→ IL TUO COMPITO:
Per favore, scrivi il seguito dell'articolo su Mauro Tassotti riportato qui sotto, cominciando dopo la sua ultima frase.

Tassotti “uomo delle istituzioni”: poche parole, pesanti e mai banali

Non ha mai reclamato spazi. Non ha mai cercato visibilità. Proprio come un perfetto secondo. Sempre un passo indietro. Un passo avanti solo se richiesto dalla società. Mauro Tassotti è fatto così. Ecco perchè le sue parole nella conferenza stampa a bordo della quarta Crociera Rossonera fanno più clamore di tante altre. Si, perchè lui è sempre stato “uomo della società“. Con sincerità e trasparenza. Ma mai sopra le righe. E come qualche settimana fa aveva lasciato intendere la possibilità di un addio, oggi fanno rumore le dichiarazioni scaturite da quella voce cupa.

“Sono stato molto vicino a lasciare il Milan”, ha detto senza mezzi giri di parole, palesando tanto la sintonia con Massimiliano Allegri (“Ero molto coinvolto”), quando la distanza quasi siderale con Clarence Seedorf (“Mi era stato detto che sarebbe arrivato un nuovo staff e che io non ne facevo parte, è stato un rapporto non facile“). Torna alla mente quell’indiscrezione secondo cui al primo giorno di lavoro l’olandese avrebbe recapitato una mail al suo vice con formalismo (usando la formula del “Lei“) per intimargli di alzarsi dalla panchina solo su suo preciso ordine. Favole? Forse. Verità? Forse. Oggi il fatto incontrovertibile è che i rapporti tra il “Tasso” e Seedorf sono sempre stati ai minimi termini. Eppure il secondo non ha mai fatto trasparire alcunchè, presentandosi con serietà e professionalità davanti alle telecamere prima e dopo ogni match.

→ MATERIALE FORNITO:
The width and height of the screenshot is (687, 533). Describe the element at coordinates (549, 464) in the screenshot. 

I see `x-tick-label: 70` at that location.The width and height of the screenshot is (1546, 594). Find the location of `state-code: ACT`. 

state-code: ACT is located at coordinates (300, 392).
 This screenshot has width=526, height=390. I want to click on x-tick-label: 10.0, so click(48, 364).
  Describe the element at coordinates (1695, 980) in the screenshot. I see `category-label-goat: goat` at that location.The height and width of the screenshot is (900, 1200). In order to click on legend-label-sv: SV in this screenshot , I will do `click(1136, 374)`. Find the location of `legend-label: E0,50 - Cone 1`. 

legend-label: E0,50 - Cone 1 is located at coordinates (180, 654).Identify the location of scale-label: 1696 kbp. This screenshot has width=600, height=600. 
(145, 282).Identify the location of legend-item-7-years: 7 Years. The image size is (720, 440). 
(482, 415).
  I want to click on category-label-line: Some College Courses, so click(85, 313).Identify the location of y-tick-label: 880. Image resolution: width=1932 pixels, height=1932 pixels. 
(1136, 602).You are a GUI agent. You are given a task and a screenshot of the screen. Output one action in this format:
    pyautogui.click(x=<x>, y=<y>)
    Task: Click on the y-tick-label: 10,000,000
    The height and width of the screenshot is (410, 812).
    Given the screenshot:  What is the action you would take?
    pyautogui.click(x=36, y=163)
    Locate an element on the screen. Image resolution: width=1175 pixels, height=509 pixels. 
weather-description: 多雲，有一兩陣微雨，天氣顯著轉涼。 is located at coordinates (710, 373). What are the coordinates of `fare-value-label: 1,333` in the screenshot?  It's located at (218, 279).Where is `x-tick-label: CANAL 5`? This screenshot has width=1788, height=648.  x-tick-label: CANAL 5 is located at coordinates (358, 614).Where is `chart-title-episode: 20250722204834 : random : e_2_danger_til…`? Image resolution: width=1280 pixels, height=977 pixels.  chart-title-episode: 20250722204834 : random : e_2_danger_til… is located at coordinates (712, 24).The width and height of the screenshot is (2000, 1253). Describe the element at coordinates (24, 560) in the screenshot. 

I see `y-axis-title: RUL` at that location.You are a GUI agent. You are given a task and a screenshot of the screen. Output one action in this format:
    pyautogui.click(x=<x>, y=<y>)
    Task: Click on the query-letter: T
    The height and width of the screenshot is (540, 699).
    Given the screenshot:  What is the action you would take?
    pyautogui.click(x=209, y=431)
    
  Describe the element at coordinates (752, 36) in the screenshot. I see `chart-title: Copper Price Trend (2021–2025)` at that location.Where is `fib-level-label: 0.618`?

→ RISULTATO DELL'ESERCIZIO:
Ora parte una nuova avventura con Pippo Inzaghi. E le premesse sono buone: “Da giocatore studiava gli avversari, i loro movimenti. Ha grande attenzione sui particolari, può portare il suo entusiasmo“. Insomma, il futuro è già iniziato. Anche per Tassotti. Da vero “Uomo Milan“. Un “uomo delle istituzioni”.